The Issue of Race Part Three: Describing Skin Color

Dear Lovelies,

Last blog we went through the meaning of race and its importance (or non-importance) in fiction writing. After going through a lengthy discussion on the difference between race and ethnicity, and why race is not a biological component of a person, I think it’s imperative to say that character description is still necessary.

So if not race, what can we write?

Let’s do a recap. (For the previous post you can visit here).

There are many ways to get the race and ethnicity of a person across without having to state out loud their race. I urge writers who are not writing specifically on race to avoid the following terms/terminologies in their books: Black, White, Asian*, Hispanic, African-American, Latino/Latina, Red, Yellow (very offensive), POC, BIPOC, Indigenous*, Native American*

Before we proceed with writing, there are a few issues I need to discuss. There are very few blogs dedicated to helping individuals diversify their characters, especially as it concerns black/brown people. There is one blog out there (most people may know it) that does deal with this issue, but while it offers some helpful tips that I refer to, it often focuses on censoring writing rather than educating individuals on how to approach this topic.

Also, this blog also includes authors who are writing in the fantasy genre where racial implications and/or modern words related to race make it difficult to describe a person and still be diverse.

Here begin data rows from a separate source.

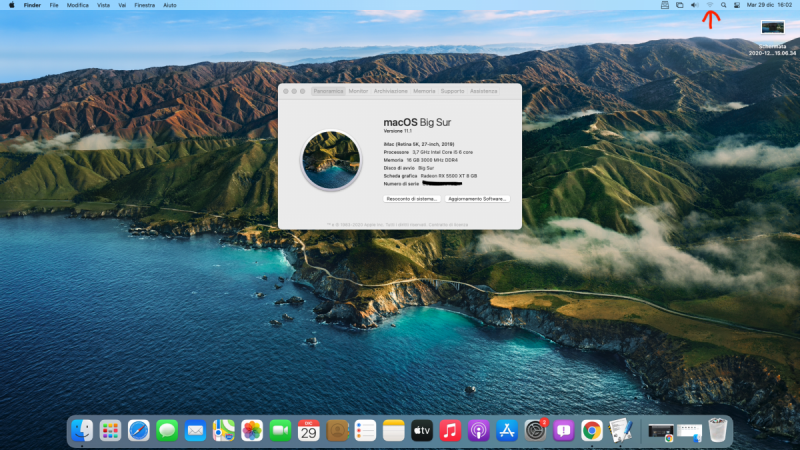Open the Music app in dock

[x=450, y=431]
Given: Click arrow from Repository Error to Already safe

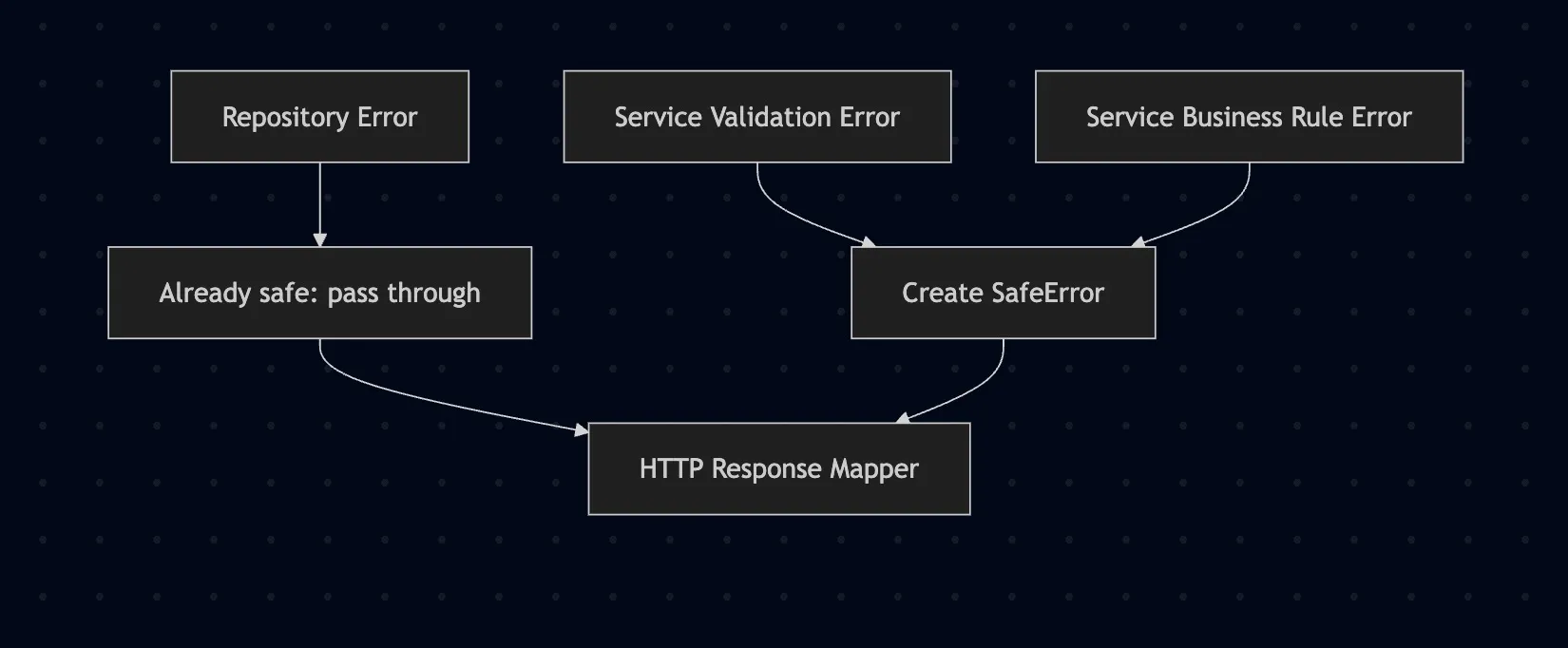Looking at the screenshot, I should [320, 201].
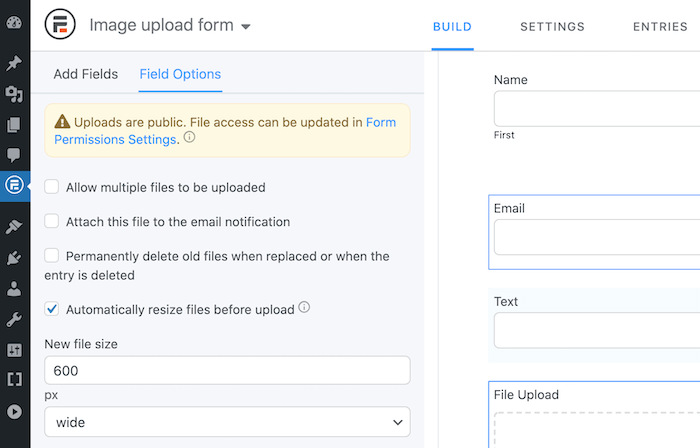Open the WordPress Dashboard icon
Image resolution: width=700 pixels, height=448 pixels.
click(14, 23)
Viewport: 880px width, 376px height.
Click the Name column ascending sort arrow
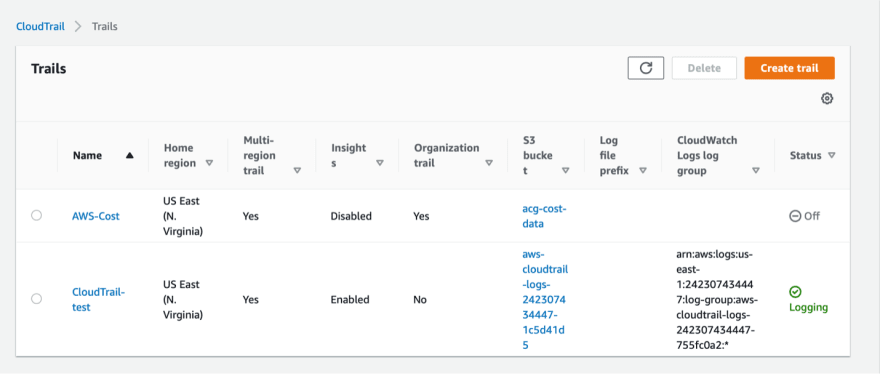[x=130, y=156]
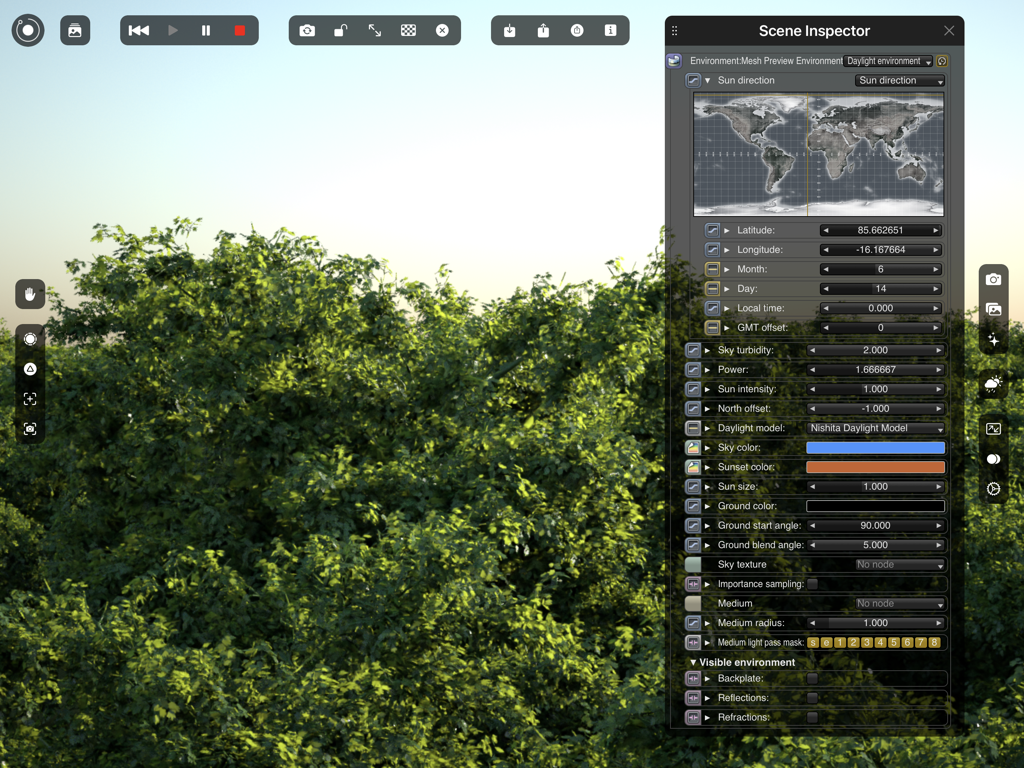Click the Sky turbidity value field

coord(875,351)
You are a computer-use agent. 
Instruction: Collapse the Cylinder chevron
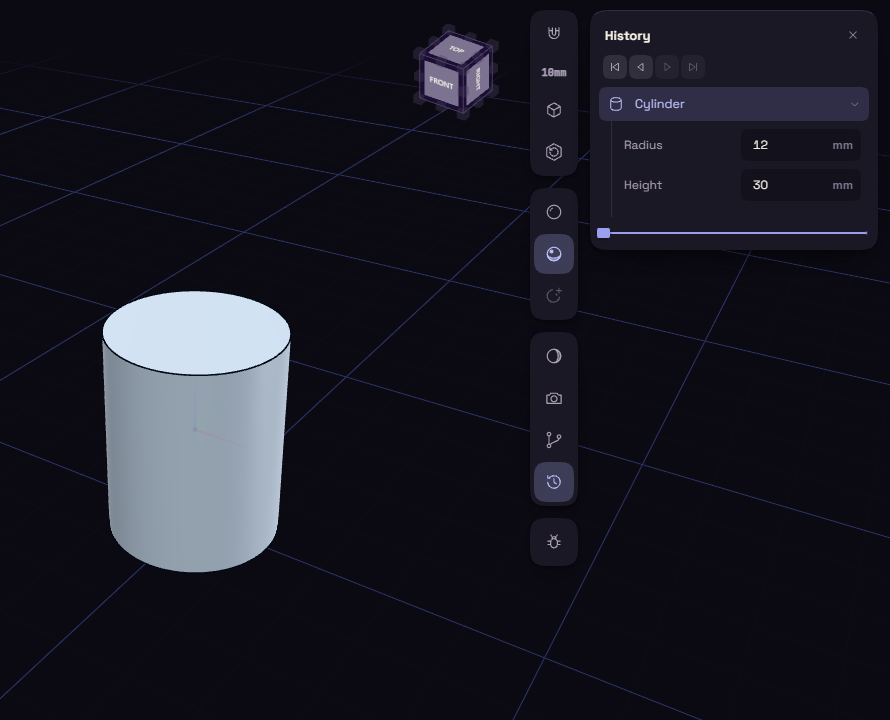[x=854, y=104]
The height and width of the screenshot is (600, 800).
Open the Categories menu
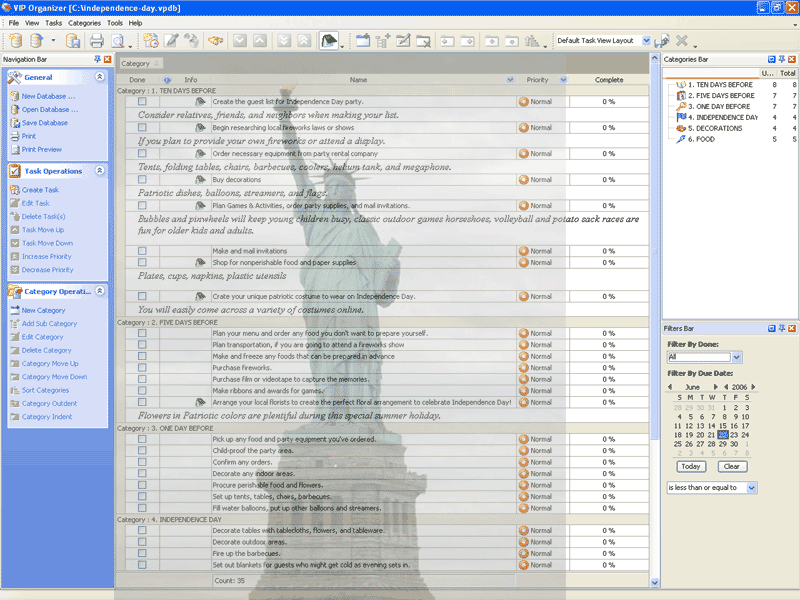(x=84, y=22)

As a black author and writer, I do not believe in censoring anyone’s writing, but rather, educating people on how to use words in its context without coming across as racially ignorant. The only words that I’ve spoken about avoiding completely are obvious offensive words. Words that are not offensive, but may come across as overused or sexualized are pointed out, and I encourage writers to only use those words if it fits the context of your writing. 

Below, I’ve put together some color charts to help writers properly choose words that best reflects their character’s skin tone without having to use words that are heavily connotative to race and ethnicity. By focusing less on race (unless important to the story) and more on description, you can begin to create complex characters. 

You can pair the words below with other descriptors to create a more authentic feel of your characters. Using words such as undertone, golden, sun-kissed, tanned, ruddy, rosy, matted, satin, glowing, dark, light, or pale, you can bring across a more genuine character. 

One thing to note is that using food to describe skin-tones often comes across as erotic and even in some cases offensive, especially with darker complexions. I would suggest only using food if you’re writing romance or erotica, and when doing so take extreme caution. 

Light Complexions

Light complexions are melanated, but not as much to get a tan right off the bat. 

From left column to right: red/neutral undertones, cool undertones, warm/golden undertones

Medium Complexion

From left column to right, red/neutral undertones, cool undertones, warm/golden undertones

Medium complexions are somewhere between fair and deep. Medium tones are lighter, but more prone to tan in sunlight.

Deep Complexions

Lastly, deep complexions are the most melanated. 

From left column to right: cool undertones, red/neutral undertones, warm/gold undertones

Some things to note:

While the above color charts are there to guide, you can very much use your own similar colors to describe skin tone, but please be aware of using ‘food-types’ to describe skin, especially darker complexions. I would advise to stick with non-food objects (unless writing romance/erotica) as explained above. 

For the word ‘ebony’, I’ve also put in a stand-in word ‘onyx’. The reason for this is that the word ‘ebony’ tends to be identified with the adult entertainment industry when describing darker women. This word may come across as offensive. I would only use this word if pairing it with the word ‘wood/tree’ or if writing it in a romantic/erotic setting where the person using the word is a lover of similar complexion. 

While knowing what color names work well in describing skin tone, don’t neglect to use other identifiers to help to paint a picture of your character. In the next post, I’ll be sharing examples of how to use words as a way to paint an image. By using a bit of ‘purple prose’ and some metaphorical language, creating a physical description of a character will not only be easier, but it can give insight to your character’s personality as well. 

Check out my next post: Using Metaphorical Language

6 thoughts on “The Issue of Race Part Three: Describing Skin Color

  1. Reblogged this on Becoming the Oil and the Wine and commented:
    The following post is a reblogged of the third part in the series of how to deal with race and ethnicity when describing your characters in your novel by Nickay – The Pink Ravyn Writes.

    In this post, Nickay focussed on how to expertly describe the skin color of the characters in your novel. She has also included color charts that can help writers choose the appropriate words that best reflects skin tone without using terms such as black, white or hispanic.

    Personally, I found the charts quite enlightening and will be of significant help to writers.